Karon Thackston, a longtime marketing professional, owns a copywriting business called Marketing Words. Her blog excels at providing copywriting news, linking to other copywriters’ articles, and giving real-life examples of different copywriting strategies. News includes mention of upcoming free webinars. Recent posts link to articles about how to get customers to leave product reviews. One of the articles emphasizes getting rid of a difficult registration process. Another recent post by Thackston explains how canned product descriptions on e-commerce sites hamper their SEO. As an example, she shows how many sites selling Le Creuset cookware copied text from Le Creuset’s website word for word.
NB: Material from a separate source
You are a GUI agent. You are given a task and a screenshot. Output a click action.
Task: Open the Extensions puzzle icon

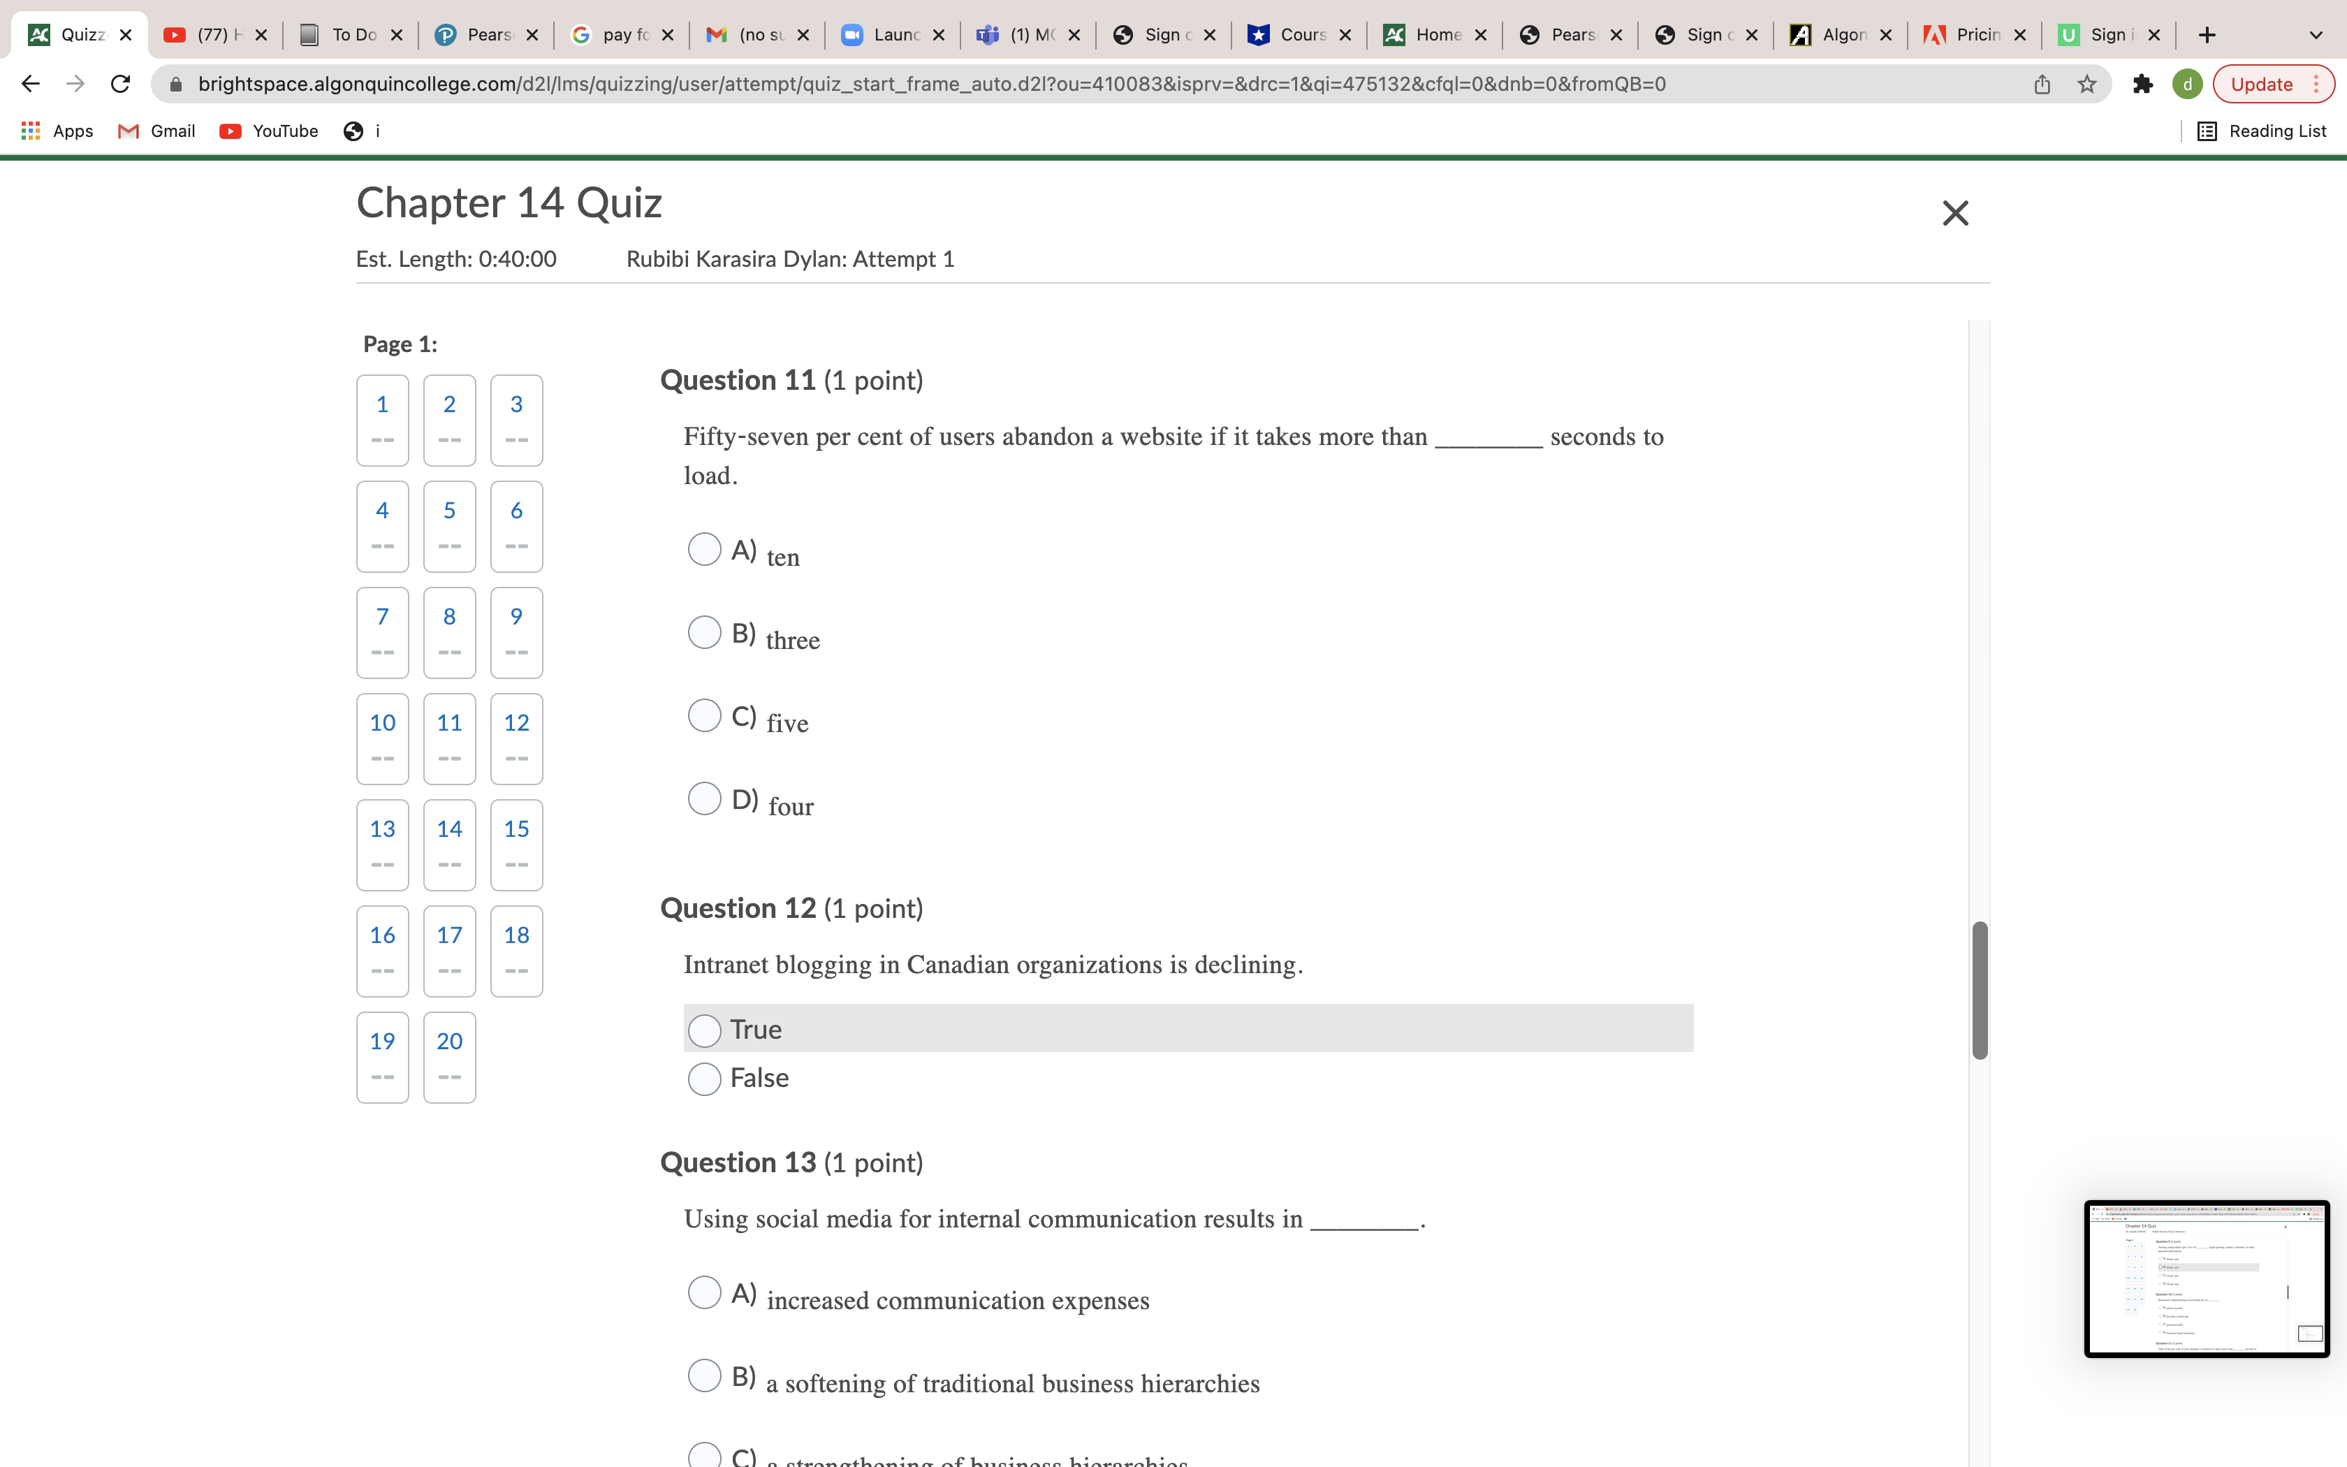click(2142, 84)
UK freelance copywriter Sally Ormond's blog focuses on basic elements of writing. She reminds copywriters, for example, to use short sentences, have an active voice, and avoid adjectives. She also provides ideas for how to write with an authentic voice. Many small companies try to make themselves sound bigger than they are, she says. They use such words as “we” and “fleet” when really they should stick to the words “I” and “team.” To many people, small businesses mean high-quality, personal service, she writes. Ormond also offers suggestions for how to come up with content ideas, such as following other industry blogs.
Freelance copywriter Bob Bly has authored more than 70 books about copywriting and marketing. His blog gets a substantial amount of reader feedback, and deals with practical advice on such topics as typefaces, titles and concise writing. Bly recommends using Helvetica, Arial or Verdana typefaces in at least 12-point type for websites. When offering free content, companies should give the product an interesting title, he writes. For example, during the Clinton years, the American Spectator gave its new subscribers a free special report titled “Inside the Clinton White House.”
Gloria Rand is a freelance copywriter specializing in search engine optimization. A substantial percentage of her blog posts focus on SEO. A recent post, for example, discusses how to use Google Analytics to determine what site pages are bringing in visitors and what pages are engaging them. Another recent post provides SEO tips for video marketing. Advice includes keyword-rich titles, keyword-rich descriptions, and giving readers the possibility to rate and review your videos. Rand’s blog also features guest posts. In December, for example, business coaches Jennifer Lee and Leah Turner discussed how to get out of a career rut.